The population of Supersonus undulus inhabits a lowland rainforest environment at Tinalandia, in a private forest preserve between Quito and Santo Domingo de los Colorado in Pichincha Province. The elevation of the rainforest is 600 m, the highest of the three population habitats, with a forest typical of the western Andean slopes.

== Taxonomy ==
Early specimens belonging to Supersonus were misidentified by researchers as specimens in the genus Arachnoscelis, with early specimen records dating back to 1927. Redescription of the Arachnoscelis type species by Montealegre-Z et al. (2013) highlighted the notable differences between the type species and a number of specimens tentatively identified to that genus.

The genus Supersonus was first described by Sarria-S et al (2014) based on specimens collected from locations in Colombia and Ecuador. Efforts to collect specimens were first collected during night expeditions in which researches manually searched the rainforest undergrowth wearing headlamps.

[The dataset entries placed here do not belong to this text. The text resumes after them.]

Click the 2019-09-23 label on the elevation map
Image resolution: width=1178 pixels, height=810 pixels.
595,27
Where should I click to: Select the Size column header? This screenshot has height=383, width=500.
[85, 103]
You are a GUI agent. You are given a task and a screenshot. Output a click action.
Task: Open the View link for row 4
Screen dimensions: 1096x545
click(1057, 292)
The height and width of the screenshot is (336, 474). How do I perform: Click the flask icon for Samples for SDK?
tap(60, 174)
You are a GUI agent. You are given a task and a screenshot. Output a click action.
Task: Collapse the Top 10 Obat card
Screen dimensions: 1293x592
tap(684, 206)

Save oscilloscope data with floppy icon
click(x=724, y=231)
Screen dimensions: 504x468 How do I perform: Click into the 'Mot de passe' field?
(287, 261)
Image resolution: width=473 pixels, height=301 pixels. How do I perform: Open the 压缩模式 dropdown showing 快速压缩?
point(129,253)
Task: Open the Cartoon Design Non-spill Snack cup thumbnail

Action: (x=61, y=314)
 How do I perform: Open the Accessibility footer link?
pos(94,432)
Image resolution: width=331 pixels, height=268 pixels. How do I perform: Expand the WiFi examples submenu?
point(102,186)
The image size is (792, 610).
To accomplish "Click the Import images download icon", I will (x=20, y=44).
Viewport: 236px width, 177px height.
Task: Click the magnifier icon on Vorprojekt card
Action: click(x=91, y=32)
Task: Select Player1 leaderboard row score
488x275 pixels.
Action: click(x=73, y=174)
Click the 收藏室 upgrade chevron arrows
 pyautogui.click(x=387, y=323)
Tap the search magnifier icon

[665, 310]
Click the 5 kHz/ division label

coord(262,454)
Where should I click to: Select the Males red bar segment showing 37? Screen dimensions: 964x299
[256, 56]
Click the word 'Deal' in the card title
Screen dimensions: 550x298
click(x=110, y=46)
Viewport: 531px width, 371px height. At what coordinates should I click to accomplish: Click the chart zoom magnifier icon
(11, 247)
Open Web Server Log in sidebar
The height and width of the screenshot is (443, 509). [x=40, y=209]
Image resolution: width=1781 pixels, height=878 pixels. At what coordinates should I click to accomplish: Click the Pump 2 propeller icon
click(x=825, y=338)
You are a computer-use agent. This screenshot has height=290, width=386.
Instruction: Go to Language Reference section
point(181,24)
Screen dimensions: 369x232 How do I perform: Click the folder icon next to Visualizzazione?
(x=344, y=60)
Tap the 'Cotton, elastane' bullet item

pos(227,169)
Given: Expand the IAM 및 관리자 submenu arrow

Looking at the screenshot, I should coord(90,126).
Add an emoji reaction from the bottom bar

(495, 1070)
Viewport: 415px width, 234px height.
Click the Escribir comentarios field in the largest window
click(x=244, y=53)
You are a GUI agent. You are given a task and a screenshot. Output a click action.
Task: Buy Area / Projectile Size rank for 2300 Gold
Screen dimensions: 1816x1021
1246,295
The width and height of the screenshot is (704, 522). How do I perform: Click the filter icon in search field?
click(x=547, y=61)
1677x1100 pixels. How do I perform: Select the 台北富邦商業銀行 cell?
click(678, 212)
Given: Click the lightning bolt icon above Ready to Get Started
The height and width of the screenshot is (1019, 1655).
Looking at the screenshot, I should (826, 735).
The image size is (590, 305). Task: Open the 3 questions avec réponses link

However, over a span of almost 15 years, very few specimens were recovered. Discovery of the adults' preferred living height allowed the entomologists to collect a much larger sample group.

Sarria-S et al (2014) chose the genus name Supersonus as a combination of the Latin words "super" meaning "above" and "sonus" meaning "sound". The name is recognition of the high forest perches used by calling males of the genus, along with the calls ranging above 100 kHz, and in honor of the original designation for ultrasonic frequencies as "supersonic". Along with the genus description, three species were described in the 2014 type paper, Supersonus aequoreus, Supersonus piercei, and Supersonus undulus.
Initially the genus was placed into the Tettigoniidae subfamily Listroscelidinae and considered close in relationship to Arachnoscelis; however, further work led to a placement in the Meconematinae tribe Phisidini.

==Acoustics==
At the time of description, the communication calls of male Supersonus species were identified as the highest frequency known from an arthropod, with calls reaching 115 kHz, 125 kHz, and 150 kHz in the three species. The typical frequency range for male katydid calls is between 5 kHz and 30 kHz, mostly within the human hearing range of 50 Hz to 20 kHz. The mating call of male S. aequoreus is the highest ultrasound calling carrier recorded in nature with a top frequency of 150 kHz. The calls are generated by the modified right forewings which form a cavity over the insect dorsum producing sharp resonances and elevated sound pressure levels for the calling.